ANASAYFA

"ÇİRKİN KRAL" YAŞIYOR

Sanatçı, yazar ve düşün adamı Yılmaz Güney (Pütün), Adana'nın Yenice köyünde 1 Nisan 1937'de doğdu. Ailenin yedi çocuğundan biridir. İlkokul ve ardından da liseyi Adana'da okudu. Emekçi bir ailenin çocuğu olarak, okul hayatı sırasında maddî zorluklar sebebiyle pamuk tarlalarında çalıştı. Gazoz ve simit sattı. Bunun gibi birçok işte çalıştı. Ardından da bir sinemadan diğerine on altı milimetrelik film bobinlerini bisikletiyle taşıdı. Yılmaz Güney’in ilk hikâyeleri, 1950’lerin başlarında “Pazar Postası”nda yayınlandı. O zaman lisede öğrenciydi. “Kemal Film” ve “And Film” şirketlerinin bürolarında çalıştı. 1955’te Ankara Üniversitesi Hukuk Fakültesi'nde okurken yönetmen Atıf Yılmaz ile tanıştı. Bu, Yılmaz Güney’in hayatında önemli bir dönüm noktası oldu. Okulunu bıraktı. İstanbul Üniversitesi İktisat Fakültesinde okumaya ve “Dar Film”in İstanbul bürosunda çalışmaya başladı. Atıf Yılmaz’ın asistanlığını da yaptı. Atıf Yılmaz’ın dostça desteğiyle sinema alanında çalışmaya başladı.

“Yeni Ufuklar” ve “On Üç” adlı dergilerde öyküleri yayınlandı. Atıf Yılmaz’ın 1959’da çektiği “Bu Vatanın Çocukları” ve “Alageyik” adlı filmlerin senaryolarını yazdı ve oynadı. Canlandırdığı roller ile sanat gücünü gösterdi. “Karacaoğlan’ın Karasevdası” adlı filmle yönetmen yardımcı oldu. 1961’de, 1956’da “Üç Bilinmeyenli Eşitsizlik Sistemleri” adıyla yayınlanan hikâyesi sebebiyle 18 ay hapis ve 8 ay Konya’ya sürgün cezası verildi. İlk kez hapse girdi.
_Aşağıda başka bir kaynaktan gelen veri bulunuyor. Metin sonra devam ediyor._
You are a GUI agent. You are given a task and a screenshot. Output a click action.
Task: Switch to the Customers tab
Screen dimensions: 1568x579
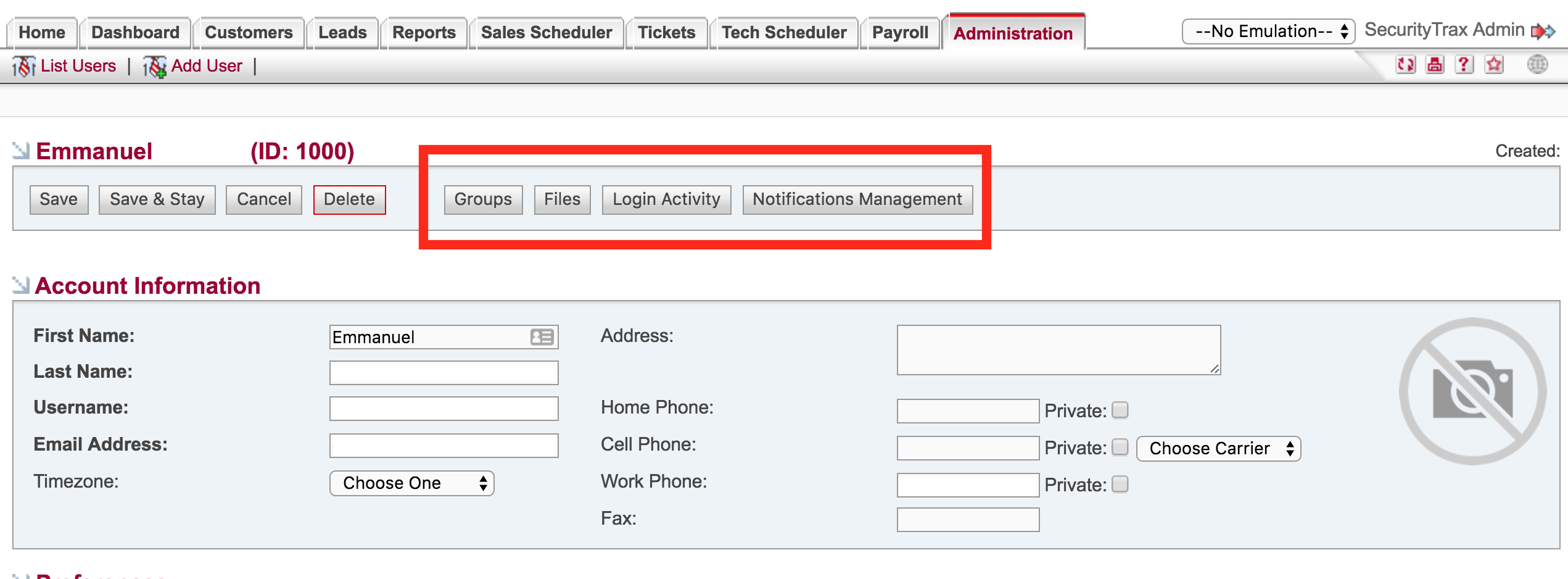pos(249,33)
Orada bir hayat muhasebesi yaptı. Kendisini yeniledi ve geliştirdi. Kendisine bir yol çizdi. Hapishaneden çıktıktan sonra, zor günler yaşadı. “İkisi de cesurdu” adlı filmin senaryosunu yazdı ve başrolünü oynadı. 1963’te Ferit Ceylan’ın çektiği bu film ile birlikte “Yılmaz Güney’in Kabadayı mitosu” ortaya çıktı. Yine senaryosunu yazdığı ve oynadığı “Koçero” Anadolu’da büyük ilgi gördü (1964). Hiç konuşmayan fakat cebinde taşıdığı konyak şişesinden sürekli içen bir ayyaşı canlandırdığı “On Korkusuz Adam” adlı film de aynı yıl çekildi. Bu rol, bir mitos haline gelmesinde önemli bir yere sahiptir.
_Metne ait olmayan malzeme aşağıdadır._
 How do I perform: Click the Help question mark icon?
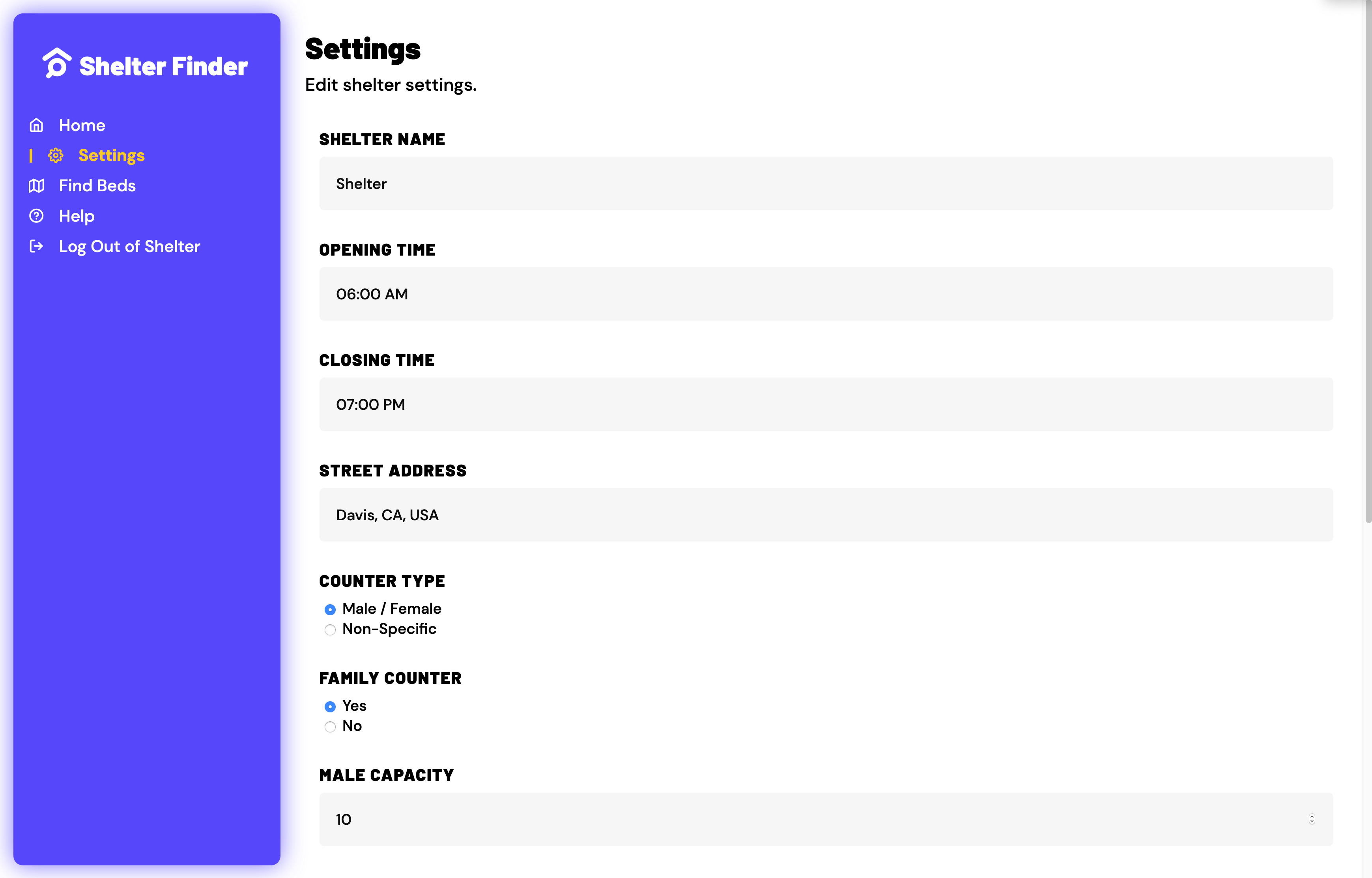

1965 ve 1966, Güney’in en verimli yılları oldu. “Çirkin Kral” adıyla anıldı. 1968’de çekilen “Seyit Han/Toprağın Gelini” adlı filmiyle, daha sonra kendi adıyla anılacak olan bir tür ortaya çıktı. Bundan sonraki dönemlerde, “Spagetti Western” türü filmlerin senaryolarını yazdı ve yönetti. “Aç Kurtlar” (1969), “Umut” (1970), “Umutsuzlar” (1971), “Acı” (1971) ve “Ağıt” (1971) adlı filmlerinde ezilen insanı anlattı. “Umut”, Adana Altın Koza Film Şenliği'nde en iyi film seçildi. Fakat “Sansür Kurulu” filmi yasakladı. “Umut”, “Danıştay” kararıyla gösterildi. 1971‘de “Ağıt”, “Acı” ve “Umutsuzlar” adlı filmleri Adana Altın Koza Film şenliğinde dereceye girdi. 1971’de yayınlanan “Boynu Bükük Öldüler” adlı romanına, 1972’de Orhan Kemal Roman Ödülü verildi.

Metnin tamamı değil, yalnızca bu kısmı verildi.